In 2012, the Kogi summoned Alan Ereira back to say that the world had not actually listened to what they had said. Aluna: A Journey to Save the World is the “perilous journey into the mysteries of their sacred places to change our understanding of reality”.
Aluna is the Great Mother, whom the Kogi believe is the creator force. Says a Kogi in the documentary: “The Great Mother created the world in water. She makes the future in it. ...We look after nature. ...And we mámas [enlightened ones] see that you are killing it by what you do. We can no longer repair the world. You must. You are uprooting the earth. And we are divining to discover how to teach you to stop.”
Thus, in the face of impending doom, a group of Kogi mamas travel to London to bring a gold thread that is about 400 kilometres to illustrate the interconnectedness of everything on earth. (“We had gold spindles before—before the Younger Brother took them. The spindle is the oldest machine.”)
Surprise of surprise is when they visit an observatory at the University of London. The Kogi’s knowledge of the solar system and the dark energy amazes the viewers as well as Richard Ellis, the Steeler Professor of Astronomy.
On their return, the lay the gold thread from the one river estuary to another to show how the destruction of the estuaries down ends up destroying the source of the river up in the mountains. Drawing an analogy of a human dwelling which stands solid on the foundation (and not on the roof), they say the source of the river too gets affected with weak estuaries. “The theme of what they were doing was showing that the earth itself is a living body in which everything is interconnected and damage to some of it is damage to all of it,” says Alan Ereira.
Polly Higgins, a lawyer behind the growing call for law to support not only humanity but also nature and future generations, says Aluna is a rallying call to stop ecocide.

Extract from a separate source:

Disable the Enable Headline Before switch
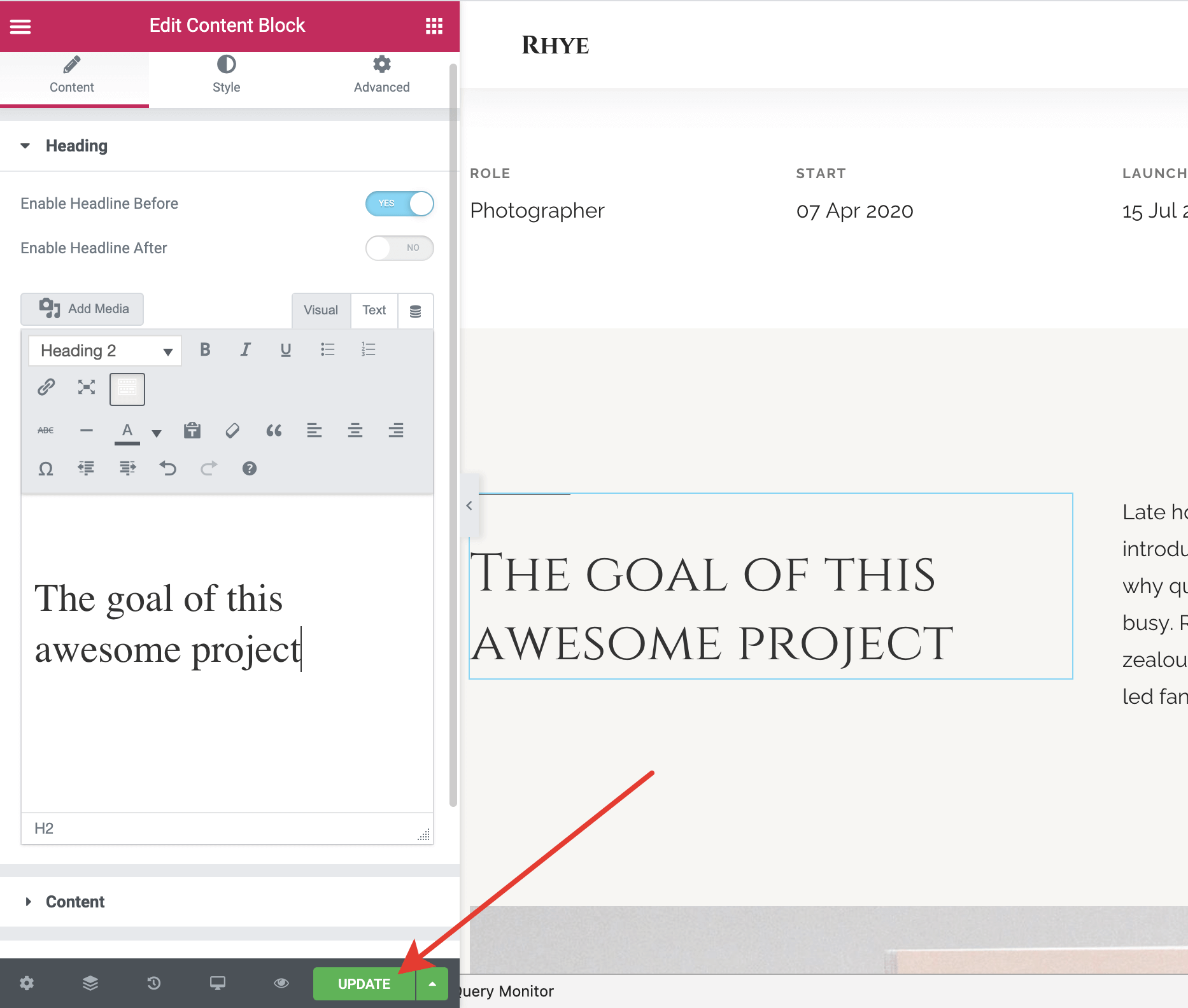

The first documentary was screened at the Earth Summit in Rio de Janeiro, Brazil, in 1992. Aluna was showed at the United Nations Conference on Sustainable Development at Rio de Janeiro in June 2012.
Survivors of the COVID-19 pandemic will have many pertinent questions to ask themselves, particularly with regard to human existence. What kind of a world are human beings in? What kind of world would human beings want? Is life all about wealth or well-being? Is 24x7 production the only means for economic progress or sustainable actions?
What is resurrection but a new beginning?